<<<<
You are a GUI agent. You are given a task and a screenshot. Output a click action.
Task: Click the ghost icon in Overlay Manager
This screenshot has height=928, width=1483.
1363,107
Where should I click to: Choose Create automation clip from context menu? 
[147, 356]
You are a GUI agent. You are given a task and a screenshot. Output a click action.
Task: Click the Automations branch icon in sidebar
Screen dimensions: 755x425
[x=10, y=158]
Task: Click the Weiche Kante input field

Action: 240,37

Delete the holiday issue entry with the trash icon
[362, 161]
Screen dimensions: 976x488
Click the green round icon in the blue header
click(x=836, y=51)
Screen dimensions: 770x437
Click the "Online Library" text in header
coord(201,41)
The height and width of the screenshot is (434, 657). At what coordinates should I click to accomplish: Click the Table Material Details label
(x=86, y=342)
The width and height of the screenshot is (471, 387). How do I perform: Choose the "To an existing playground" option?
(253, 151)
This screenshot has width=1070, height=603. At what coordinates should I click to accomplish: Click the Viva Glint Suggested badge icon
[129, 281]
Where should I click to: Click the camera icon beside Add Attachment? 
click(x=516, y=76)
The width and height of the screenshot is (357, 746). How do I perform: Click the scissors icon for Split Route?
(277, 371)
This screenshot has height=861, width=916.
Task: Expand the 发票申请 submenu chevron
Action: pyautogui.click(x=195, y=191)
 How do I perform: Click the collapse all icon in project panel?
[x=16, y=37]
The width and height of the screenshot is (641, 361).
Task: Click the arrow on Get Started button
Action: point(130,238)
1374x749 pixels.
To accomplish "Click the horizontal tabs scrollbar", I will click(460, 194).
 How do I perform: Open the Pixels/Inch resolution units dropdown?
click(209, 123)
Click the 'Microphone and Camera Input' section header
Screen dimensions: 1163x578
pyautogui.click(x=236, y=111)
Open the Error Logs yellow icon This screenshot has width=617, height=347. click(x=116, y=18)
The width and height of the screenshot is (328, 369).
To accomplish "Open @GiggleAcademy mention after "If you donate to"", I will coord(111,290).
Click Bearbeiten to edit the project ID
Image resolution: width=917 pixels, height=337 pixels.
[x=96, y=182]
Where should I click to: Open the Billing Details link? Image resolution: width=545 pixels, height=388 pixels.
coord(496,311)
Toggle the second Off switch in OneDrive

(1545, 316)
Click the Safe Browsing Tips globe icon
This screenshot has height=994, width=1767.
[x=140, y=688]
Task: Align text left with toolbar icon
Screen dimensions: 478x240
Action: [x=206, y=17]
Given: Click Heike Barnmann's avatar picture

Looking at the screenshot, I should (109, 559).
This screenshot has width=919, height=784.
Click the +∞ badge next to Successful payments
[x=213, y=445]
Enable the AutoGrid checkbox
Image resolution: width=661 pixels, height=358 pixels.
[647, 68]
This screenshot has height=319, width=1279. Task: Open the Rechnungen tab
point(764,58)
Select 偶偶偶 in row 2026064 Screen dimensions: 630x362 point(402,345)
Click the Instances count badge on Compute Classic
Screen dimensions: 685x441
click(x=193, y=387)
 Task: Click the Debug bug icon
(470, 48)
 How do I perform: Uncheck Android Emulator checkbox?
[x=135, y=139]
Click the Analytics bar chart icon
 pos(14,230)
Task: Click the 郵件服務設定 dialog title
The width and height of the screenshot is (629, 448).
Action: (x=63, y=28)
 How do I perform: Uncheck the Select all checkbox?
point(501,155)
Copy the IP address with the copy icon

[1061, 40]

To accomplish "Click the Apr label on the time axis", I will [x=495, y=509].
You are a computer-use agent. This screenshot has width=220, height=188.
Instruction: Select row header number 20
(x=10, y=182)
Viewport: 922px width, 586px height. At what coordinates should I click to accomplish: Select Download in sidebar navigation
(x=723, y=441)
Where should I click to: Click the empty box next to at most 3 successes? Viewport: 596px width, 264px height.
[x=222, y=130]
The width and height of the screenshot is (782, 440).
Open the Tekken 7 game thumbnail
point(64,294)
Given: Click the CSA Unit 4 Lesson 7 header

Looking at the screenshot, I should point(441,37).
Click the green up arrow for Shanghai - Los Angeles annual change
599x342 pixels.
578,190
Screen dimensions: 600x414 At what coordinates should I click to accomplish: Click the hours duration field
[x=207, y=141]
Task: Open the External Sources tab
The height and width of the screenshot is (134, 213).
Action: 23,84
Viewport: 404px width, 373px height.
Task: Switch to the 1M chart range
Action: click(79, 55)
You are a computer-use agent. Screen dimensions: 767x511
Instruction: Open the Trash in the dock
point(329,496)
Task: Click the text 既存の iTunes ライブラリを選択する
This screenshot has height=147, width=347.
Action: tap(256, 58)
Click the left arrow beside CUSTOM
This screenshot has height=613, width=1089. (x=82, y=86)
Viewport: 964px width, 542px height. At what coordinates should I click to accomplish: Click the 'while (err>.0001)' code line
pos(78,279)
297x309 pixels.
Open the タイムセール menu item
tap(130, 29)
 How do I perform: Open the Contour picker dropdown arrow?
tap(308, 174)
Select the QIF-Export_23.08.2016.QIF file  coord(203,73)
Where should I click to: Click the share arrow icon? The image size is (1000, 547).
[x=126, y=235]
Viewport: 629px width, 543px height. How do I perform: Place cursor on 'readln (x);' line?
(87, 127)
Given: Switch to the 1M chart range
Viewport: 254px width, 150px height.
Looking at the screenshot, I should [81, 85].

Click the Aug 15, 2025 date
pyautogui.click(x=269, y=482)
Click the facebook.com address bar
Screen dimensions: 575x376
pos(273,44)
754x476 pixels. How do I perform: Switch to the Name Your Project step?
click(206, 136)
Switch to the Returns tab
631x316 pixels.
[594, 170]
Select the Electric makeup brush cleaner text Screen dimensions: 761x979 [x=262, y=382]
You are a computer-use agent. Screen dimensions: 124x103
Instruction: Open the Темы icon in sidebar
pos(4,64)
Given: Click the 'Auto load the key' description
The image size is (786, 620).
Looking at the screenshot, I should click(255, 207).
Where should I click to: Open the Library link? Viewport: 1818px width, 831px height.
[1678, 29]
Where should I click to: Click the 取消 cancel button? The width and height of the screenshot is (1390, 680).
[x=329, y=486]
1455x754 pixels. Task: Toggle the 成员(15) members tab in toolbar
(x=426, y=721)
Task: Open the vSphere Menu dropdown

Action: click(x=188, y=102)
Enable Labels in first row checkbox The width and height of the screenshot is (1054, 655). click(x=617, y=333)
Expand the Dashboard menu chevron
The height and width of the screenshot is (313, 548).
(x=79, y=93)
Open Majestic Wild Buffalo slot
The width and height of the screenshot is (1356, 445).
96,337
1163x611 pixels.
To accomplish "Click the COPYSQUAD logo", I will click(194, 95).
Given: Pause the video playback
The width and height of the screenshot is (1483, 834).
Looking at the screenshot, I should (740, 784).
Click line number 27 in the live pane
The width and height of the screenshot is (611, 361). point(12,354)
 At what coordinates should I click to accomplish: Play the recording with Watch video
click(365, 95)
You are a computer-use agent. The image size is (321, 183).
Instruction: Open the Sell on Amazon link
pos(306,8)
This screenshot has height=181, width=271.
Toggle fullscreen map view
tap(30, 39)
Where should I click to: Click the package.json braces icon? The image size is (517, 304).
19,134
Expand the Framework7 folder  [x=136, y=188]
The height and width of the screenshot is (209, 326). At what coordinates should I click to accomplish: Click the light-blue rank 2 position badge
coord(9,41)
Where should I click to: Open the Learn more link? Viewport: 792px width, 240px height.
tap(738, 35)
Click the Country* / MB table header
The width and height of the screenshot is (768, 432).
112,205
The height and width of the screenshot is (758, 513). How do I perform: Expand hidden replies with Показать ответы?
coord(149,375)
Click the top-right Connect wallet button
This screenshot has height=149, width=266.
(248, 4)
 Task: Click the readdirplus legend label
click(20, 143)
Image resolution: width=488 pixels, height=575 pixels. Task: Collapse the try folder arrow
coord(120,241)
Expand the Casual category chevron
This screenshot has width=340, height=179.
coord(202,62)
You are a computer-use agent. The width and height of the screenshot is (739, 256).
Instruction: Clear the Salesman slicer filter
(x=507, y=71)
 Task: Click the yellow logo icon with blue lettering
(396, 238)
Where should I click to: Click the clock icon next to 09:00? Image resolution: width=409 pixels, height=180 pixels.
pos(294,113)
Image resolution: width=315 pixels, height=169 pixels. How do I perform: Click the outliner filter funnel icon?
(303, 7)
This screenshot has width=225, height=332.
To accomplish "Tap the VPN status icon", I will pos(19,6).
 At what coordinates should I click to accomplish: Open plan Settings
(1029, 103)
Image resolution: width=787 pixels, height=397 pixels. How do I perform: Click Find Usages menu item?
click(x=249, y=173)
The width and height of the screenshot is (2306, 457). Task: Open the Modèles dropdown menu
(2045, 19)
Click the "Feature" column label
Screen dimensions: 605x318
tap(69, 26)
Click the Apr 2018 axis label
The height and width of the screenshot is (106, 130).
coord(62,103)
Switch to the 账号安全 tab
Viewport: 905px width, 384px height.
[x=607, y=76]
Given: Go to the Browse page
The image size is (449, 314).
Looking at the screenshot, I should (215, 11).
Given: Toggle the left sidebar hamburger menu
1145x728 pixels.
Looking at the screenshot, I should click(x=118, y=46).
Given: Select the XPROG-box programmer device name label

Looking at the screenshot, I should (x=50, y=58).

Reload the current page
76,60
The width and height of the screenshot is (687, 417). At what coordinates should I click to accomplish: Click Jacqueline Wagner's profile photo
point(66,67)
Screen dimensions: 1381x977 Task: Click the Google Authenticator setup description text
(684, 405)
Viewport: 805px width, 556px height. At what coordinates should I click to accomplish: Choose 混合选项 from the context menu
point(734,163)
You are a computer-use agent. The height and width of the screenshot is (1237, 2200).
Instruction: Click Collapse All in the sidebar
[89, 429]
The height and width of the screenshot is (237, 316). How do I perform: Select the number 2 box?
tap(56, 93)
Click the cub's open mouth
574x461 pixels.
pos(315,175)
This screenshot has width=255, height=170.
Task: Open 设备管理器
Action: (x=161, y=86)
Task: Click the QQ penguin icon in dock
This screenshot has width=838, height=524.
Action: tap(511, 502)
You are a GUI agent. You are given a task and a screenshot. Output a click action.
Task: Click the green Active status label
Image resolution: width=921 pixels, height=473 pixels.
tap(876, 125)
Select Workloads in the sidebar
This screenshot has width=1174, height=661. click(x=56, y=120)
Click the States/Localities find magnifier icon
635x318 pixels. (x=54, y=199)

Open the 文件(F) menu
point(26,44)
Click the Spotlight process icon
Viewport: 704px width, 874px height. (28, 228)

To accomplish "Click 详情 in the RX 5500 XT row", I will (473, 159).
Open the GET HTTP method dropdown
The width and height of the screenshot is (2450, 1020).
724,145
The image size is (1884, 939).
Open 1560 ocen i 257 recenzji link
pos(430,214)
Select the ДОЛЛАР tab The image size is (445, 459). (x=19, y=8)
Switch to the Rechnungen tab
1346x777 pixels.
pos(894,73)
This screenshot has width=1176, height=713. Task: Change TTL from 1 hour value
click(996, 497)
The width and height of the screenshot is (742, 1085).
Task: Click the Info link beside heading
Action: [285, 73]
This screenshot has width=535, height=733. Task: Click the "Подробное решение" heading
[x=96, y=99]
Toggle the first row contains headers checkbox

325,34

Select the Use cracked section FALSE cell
>>>>
_What is required_: Write out the listing exactly, from its first line through the line that contains "click(x=516, y=76)", including both of those lines.

_Answer below_:
You are a GUI agent. You are given a task and a screenshot. Output a click action.
Task: Click the ghost icon in Overlay Manager
This screenshot has height=928, width=1483.
1363,107
Where should I click to: Choose Create automation clip from context menu? 
[147, 356]
You are a GUI agent. You are given a task and a screenshot. Output a click action.
Task: Click the Automations branch icon in sidebar
Screen dimensions: 755x425
[x=10, y=158]
Task: Click the Weiche Kante input field

Action: 240,37

Delete the holiday issue entry with the trash icon
[362, 161]
Screen dimensions: 976x488
Click the green round icon in the blue header
click(x=836, y=51)
Screen dimensions: 770x437
Click the "Online Library" text in header
coord(201,41)
The height and width of the screenshot is (434, 657). At what coordinates should I click to accomplish: Click the Table Material Details label
(x=86, y=342)
The width and height of the screenshot is (471, 387). How do I perform: Choose the "To an existing playground" option?
(253, 151)
This screenshot has width=1070, height=603. At what coordinates should I click to accomplish: Click the Viva Glint Suggested badge icon
[129, 281]
Where should I click to: Click the camera icon beside Add Attachment? 
click(x=516, y=76)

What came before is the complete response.